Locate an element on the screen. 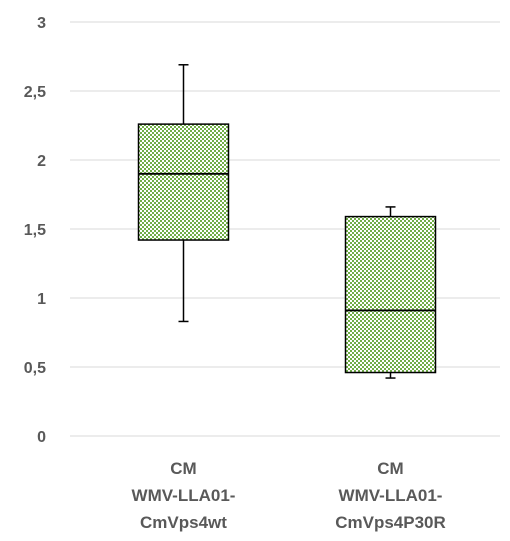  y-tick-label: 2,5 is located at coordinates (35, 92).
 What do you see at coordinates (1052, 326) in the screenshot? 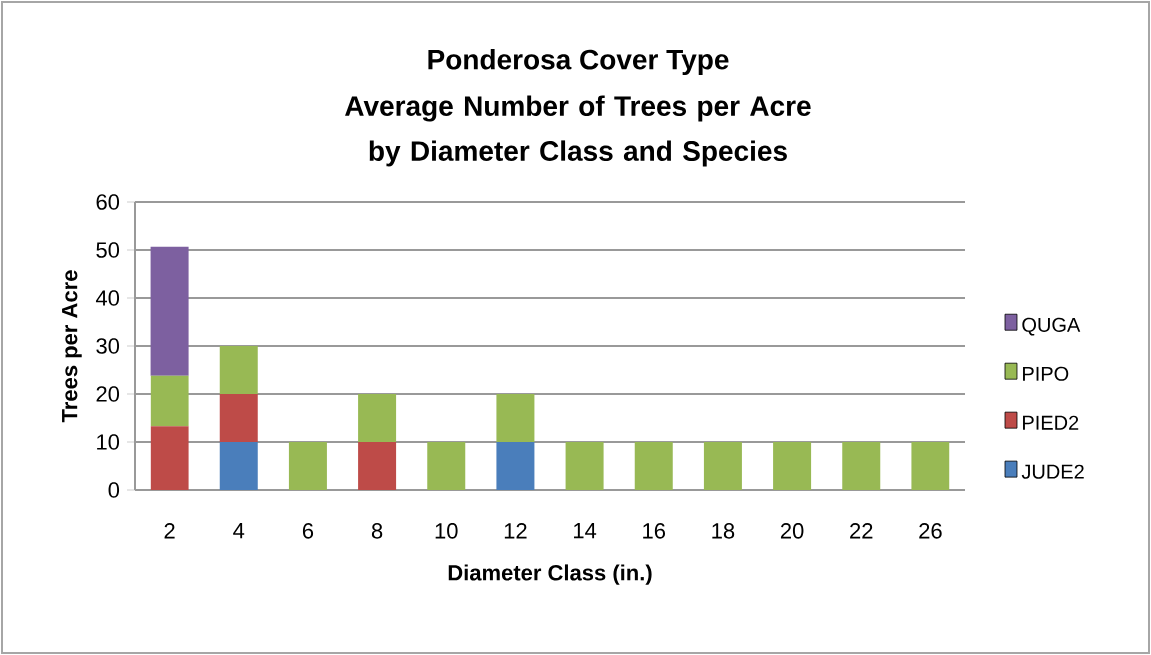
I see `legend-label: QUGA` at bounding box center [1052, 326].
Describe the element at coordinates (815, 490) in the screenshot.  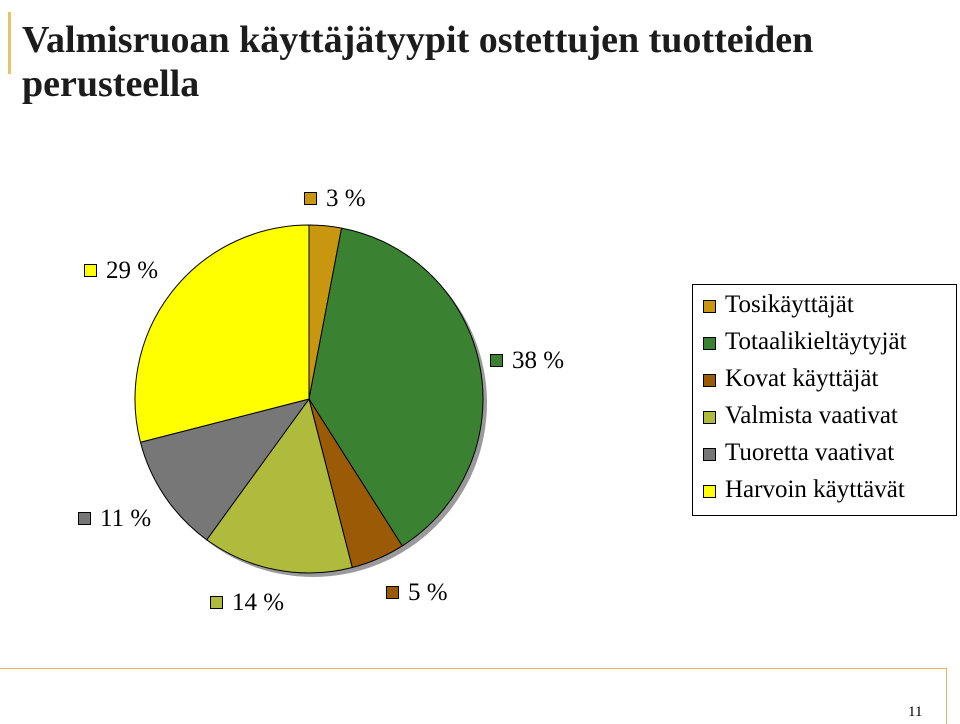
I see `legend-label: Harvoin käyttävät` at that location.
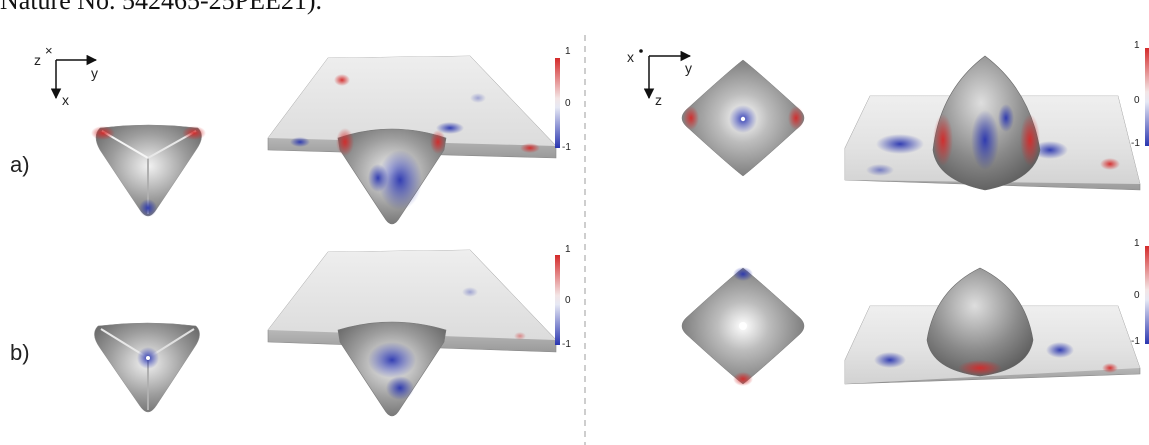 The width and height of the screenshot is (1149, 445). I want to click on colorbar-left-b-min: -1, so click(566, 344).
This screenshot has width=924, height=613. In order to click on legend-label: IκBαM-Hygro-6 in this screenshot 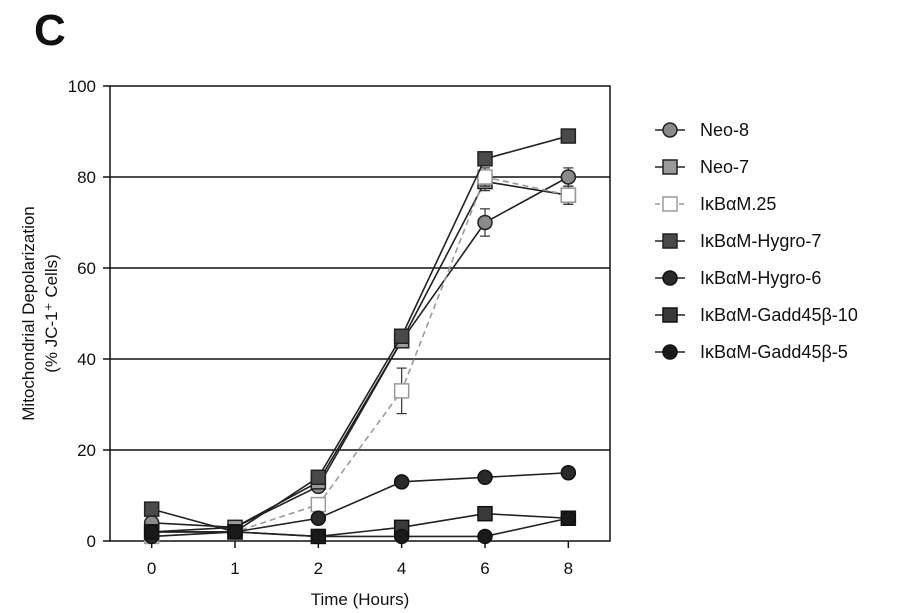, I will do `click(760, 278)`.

----

__Action item__. Repeat the rows starting at the line containing "What do you" and ending at the line containing "center [1052, 326].", keeping every character as it is and leaving the pictures out.

__Answer below__.
 What do you see at coordinates (1052, 326) in the screenshot? 
I see `legend-label: QUGA` at bounding box center [1052, 326].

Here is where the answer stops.